- Film poster
- Directed by: Morgan Cooper
- Written by: Morgan Cooper
- Based on: The Fresh Prince of Bel-Air by Andy Borowitz; Susan Borowitz;
- Produced by: Johnny Starke; Kerry Rounds; Morgan Cooper; Corey McCartney;
- Starring: Jerry Madison; Sherri Roulette-Mosley; Granvile O’Neal; Kira Ashby; Jelani Talib; Rufus Burns; Sada K.; Khrystal Coppage; Jada Paige;
- Cinematography: Morgan Cooper
- Edited by: Morgan Cooper; Anthony Devera;
- Music by: B. Jones; Mark Francis; Duncan Burnett; Easy Mccoy;
- Production company: Sun Squared Media
- Distributed by: Sun Squared Media
- Release date: March 10, 2019;
- Running time: 4 minutes
- Language: English

= Bel-Air (film) =

2019 short fan film

Bel-Air is a 2019 short fan film written and directed by Morgan Cooper, based on the 1990s sitcom The Fresh Prince of Bel-Air. The film serves as a mock trailer for a darker, more dramatic re-imagining of the sitcom. It was uploaded on YouTube on March 10, 2019.

In August 2020, it was announced that it was being developed into a full television show, with Cooper and original series star Will Smith as executive producers. The series had reportedly been in the works for over a year since Cooper posted his Bel-Air trailer on YouTube, with Netflix, NBC's Peacock, and HBO Max all bidding for the series. On September 8, 2020, it was picked up by Peacock, which gave Bel-Air a two-season order.

==Plot==
After being involved in a gang fight during a street basketball game, Will Smith is sent by his mother out of the rough streets of Philadelphia to live with his uncle and aunt in the affluent neighborhood of Bel Air, Los Angeles, in the hopes of straightening out his life.

==Cast==
- Jerry Madison as Will Smith (originally played by Will Smith)
- Sherri Roulette-Mosley as Vy Smith (originally played by Vernee Watson)
- Granvile O'Neal as Uncle Phil Banks (originally played by James Avery)
- Kira Ashby as Aunt Viv Banks (originally played by Janet Hubert-Whitten and Daphne Maxwell Reid)
- Jelani Talib as Carlton Banks (originally played by Alfonso Ribeiro)
- Rufus Burns as Jazz (originally played by Jeffrey Townes)
- Sada K. as Hilary Banks (originally played by Karyn Parsons)
- Khrystal Coppage as Ashley Banks (originally played by Tatyana M. Ali)
- Jada Paige as Lisa Fuller (based on the character Lisa Wilkes, originally played by Nia Long)

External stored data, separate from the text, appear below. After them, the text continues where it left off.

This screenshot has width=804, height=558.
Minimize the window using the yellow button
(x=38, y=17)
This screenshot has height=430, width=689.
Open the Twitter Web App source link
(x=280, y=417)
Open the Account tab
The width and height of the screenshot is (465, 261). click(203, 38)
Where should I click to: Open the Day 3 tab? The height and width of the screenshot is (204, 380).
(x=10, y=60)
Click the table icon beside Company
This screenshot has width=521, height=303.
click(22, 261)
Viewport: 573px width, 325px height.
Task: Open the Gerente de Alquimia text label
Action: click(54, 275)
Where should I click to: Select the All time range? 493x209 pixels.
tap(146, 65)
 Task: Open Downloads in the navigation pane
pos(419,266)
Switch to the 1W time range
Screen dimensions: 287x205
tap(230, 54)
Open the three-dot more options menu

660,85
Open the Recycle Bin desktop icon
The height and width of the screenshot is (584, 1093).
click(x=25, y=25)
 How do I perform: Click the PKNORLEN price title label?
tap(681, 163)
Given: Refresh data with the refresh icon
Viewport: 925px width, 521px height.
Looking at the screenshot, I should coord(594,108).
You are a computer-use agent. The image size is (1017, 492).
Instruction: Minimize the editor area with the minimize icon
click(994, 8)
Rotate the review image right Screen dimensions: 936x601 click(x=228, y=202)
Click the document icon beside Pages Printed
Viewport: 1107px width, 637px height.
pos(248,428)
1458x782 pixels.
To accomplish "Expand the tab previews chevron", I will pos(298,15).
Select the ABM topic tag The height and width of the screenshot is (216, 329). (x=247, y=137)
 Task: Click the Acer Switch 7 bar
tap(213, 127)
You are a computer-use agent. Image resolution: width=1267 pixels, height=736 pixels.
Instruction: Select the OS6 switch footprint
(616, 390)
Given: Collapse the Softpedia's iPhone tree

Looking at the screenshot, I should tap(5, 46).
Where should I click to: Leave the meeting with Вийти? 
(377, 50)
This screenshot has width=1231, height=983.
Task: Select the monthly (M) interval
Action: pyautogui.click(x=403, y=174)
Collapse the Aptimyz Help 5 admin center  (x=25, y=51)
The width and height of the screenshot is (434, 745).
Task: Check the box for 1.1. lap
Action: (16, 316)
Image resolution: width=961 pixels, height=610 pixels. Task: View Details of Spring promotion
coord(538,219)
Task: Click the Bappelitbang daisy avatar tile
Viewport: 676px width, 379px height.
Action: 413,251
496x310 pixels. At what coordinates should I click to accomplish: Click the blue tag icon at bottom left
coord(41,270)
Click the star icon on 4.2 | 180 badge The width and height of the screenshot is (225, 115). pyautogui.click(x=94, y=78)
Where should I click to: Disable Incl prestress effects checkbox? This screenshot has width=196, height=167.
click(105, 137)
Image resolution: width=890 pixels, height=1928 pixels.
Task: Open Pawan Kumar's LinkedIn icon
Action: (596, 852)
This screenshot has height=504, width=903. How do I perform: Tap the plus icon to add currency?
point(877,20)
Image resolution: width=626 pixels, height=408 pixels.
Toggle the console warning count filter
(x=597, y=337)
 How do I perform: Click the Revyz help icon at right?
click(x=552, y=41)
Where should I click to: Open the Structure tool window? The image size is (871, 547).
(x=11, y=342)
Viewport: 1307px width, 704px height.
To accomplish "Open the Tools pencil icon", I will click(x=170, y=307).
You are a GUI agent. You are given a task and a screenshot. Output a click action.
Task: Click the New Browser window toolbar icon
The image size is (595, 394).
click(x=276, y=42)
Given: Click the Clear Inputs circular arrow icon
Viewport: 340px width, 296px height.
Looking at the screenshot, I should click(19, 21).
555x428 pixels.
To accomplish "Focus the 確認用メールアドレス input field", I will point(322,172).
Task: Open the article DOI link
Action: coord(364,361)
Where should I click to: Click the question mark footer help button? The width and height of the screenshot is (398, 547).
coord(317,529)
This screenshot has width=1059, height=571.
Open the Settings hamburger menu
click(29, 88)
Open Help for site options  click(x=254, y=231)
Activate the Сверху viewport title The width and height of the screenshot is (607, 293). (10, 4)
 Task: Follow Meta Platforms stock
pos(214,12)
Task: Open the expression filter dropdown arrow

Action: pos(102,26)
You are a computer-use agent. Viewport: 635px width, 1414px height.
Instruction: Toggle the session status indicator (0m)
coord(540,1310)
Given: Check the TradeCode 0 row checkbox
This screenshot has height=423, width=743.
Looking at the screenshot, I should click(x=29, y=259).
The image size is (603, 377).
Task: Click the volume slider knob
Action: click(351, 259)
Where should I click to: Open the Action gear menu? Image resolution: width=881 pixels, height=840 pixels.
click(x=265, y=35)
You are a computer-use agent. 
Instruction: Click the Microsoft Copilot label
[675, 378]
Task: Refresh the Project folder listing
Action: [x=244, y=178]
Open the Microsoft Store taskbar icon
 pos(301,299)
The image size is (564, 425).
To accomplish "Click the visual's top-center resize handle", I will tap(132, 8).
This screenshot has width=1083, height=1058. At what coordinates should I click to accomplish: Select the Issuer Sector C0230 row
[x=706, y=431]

NOTE: The characters Geoffrey Butler and Nicky Banks (portrayed by Joseph Marcell and Ross Bagley in the original series) do not appear in the film.

==Production==
Morgan Cooper shot the Philadelphia sequences of Bel-Air in his hometown of Kansas City, Missouri, in a span of six months.

==Reception and expansion==
Will Smith, who played the main character of the original sitcom, heavily praised the fan film, commenting that "Morgan did a ridiculous trailer for Bel-Air. Brilliant idea, the dramatic version of The Fresh Prince for the next generation." He also hinted at options of expanding the idea beyond the short film.

On August 11, 2020, the series Bel-Air was officially announced after being in the works for over a year. At the time, Netflix, HBO Max, and Peacock were bidding for the rights to the show. On September 8, 2020, Peacock gave the series a two-season order under the title Bel-Air, with Westbrook Inc. and Universal Television producing. Smith and Cooper executive-produce, alongside Terence Carter, James Lassiter, Miguel Melendez, Malcolm Spellman, Quincy Jones, Benny Medina, Andy Borowitz, and Susan Borowitz. An online premiere for the series was held on February 9, 2022, by Crown & Conquer. The series premiered on Peacock on February 13, 2022.